Lauren Sack, Hertfordshire

I was diagnosed with stage 3 bowel cancer in December 2018 at the age of 35.

My symptoms started in May 2018. I had severe stomach pain which would go on and off and last a few days before coming back a few weeks later.

I went to my GP in May 2018. He said it was because of the contraceptive coil I had. I also had severe anaemia which he said was down to my periods. I ended up going back and back and forth for months. He then said I had irritable bowel syndrome and gave me Buscopan, even though my bowel habits hadn’t changed. I did mention cancer to my GP and he laughed and said “You are too young to have cancer.” I knew deep down something was wrong but nobody would take me seriously.

I ended up going to A&E in October 2018. They examined me and said I had irritable bowel syndrome. I went back the next day as I couldn’t stand the pain and they said “We told you yesterday there’s nothing wrong with you why are you back?” I asked to be scanned and they said no as there’s no reason to be scanned.

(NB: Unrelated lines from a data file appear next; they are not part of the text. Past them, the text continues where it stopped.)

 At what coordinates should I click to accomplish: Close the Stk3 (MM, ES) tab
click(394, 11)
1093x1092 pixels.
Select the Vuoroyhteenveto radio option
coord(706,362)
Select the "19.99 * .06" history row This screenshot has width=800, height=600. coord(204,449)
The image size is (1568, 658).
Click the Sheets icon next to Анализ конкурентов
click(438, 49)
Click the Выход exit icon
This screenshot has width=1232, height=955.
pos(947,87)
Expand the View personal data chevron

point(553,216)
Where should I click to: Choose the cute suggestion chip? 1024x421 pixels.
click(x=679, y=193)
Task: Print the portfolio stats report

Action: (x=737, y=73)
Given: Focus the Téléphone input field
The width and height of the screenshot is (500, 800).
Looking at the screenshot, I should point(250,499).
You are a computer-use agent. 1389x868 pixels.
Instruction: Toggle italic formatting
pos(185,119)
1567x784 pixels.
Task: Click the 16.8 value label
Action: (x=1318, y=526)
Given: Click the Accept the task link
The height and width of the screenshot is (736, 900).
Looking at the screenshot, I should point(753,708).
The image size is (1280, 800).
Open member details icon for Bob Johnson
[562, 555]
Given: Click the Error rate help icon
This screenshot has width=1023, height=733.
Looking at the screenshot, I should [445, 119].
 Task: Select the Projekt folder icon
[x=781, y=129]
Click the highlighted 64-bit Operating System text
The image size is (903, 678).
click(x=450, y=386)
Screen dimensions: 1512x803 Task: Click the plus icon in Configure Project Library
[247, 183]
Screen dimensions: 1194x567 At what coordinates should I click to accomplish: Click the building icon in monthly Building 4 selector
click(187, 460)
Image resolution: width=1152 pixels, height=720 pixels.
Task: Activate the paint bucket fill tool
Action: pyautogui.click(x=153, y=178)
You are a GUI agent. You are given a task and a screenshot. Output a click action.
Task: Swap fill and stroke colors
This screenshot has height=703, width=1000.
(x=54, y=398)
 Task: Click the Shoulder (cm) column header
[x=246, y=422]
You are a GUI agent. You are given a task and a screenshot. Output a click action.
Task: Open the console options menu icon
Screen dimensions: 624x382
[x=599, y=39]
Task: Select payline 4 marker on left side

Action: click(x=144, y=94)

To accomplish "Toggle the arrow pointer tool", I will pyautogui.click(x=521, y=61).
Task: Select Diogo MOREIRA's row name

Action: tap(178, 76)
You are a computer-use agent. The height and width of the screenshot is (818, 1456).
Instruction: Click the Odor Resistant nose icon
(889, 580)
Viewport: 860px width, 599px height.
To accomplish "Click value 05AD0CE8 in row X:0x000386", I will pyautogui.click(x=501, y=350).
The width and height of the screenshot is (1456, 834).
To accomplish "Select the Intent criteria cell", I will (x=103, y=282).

Then 27 December 2018 I was at my mum’s house celebrating Christmas and the pain was so bad I was throwing up. My mum lives opposite St Helier hospital in Carshalton Surrey so I said I’m going to walk over and see what they say there. Within an hour a junior doctor had scanned my tummy with an ultrasound and found something. I was sent up to CT where they found the tumour and I was operated on that night. The surgeon said I wouldn’t have lasted another 24 hours as my bowel was on the verge of perforating!

During surgery I had the whole tumour removed and 22 lymph nodes. Cancer was present in five of 22 lymph nodes.

I had my treatment at The Royal Marsden Hospital in Sutton and had eight sessions of chemotherapy (oxaliplatin) and then five sessions of radiotherapy. The oxaliplatin side effects were mainly cold sensitivity which was awful, I couldn’t have cold drinks, touch anything cold or even breathe cold air. I also had muscle spasms and sickness meaning I’d be in bed for around five days after each chemotherapy. I now have permanent chemotherapy induced peripheral neuropathy in my feet and hands, it is particularly bad in my feet, and they are constantly cold and numb and tingle all the time.

The pandemic has been hard. I had to shield during the first lockdown as I was less than a year since my treatment ended. It was difficult having to rely on food drop offs and not being able to go out even for a walk and when things started opening up I was very wary, luckily I’ve managed to avoid COVID!

My life has changed immensely since my diagnosis. I’ve been unable to return to work due to the neuropathy in my feet. I have bad health anxiety now, every twinge I get I worry about. I also suffer from depression, I’m definitely not the person I was before physically or mentally. I won’t take medication because I’m worried they may cause cancer to return, I worry all the time.

I am thankful though to the royal Marsden for their incredible work, for saving my life with their pioneering treatment and enabling me to see my children grow up and I will be forever grateful to them.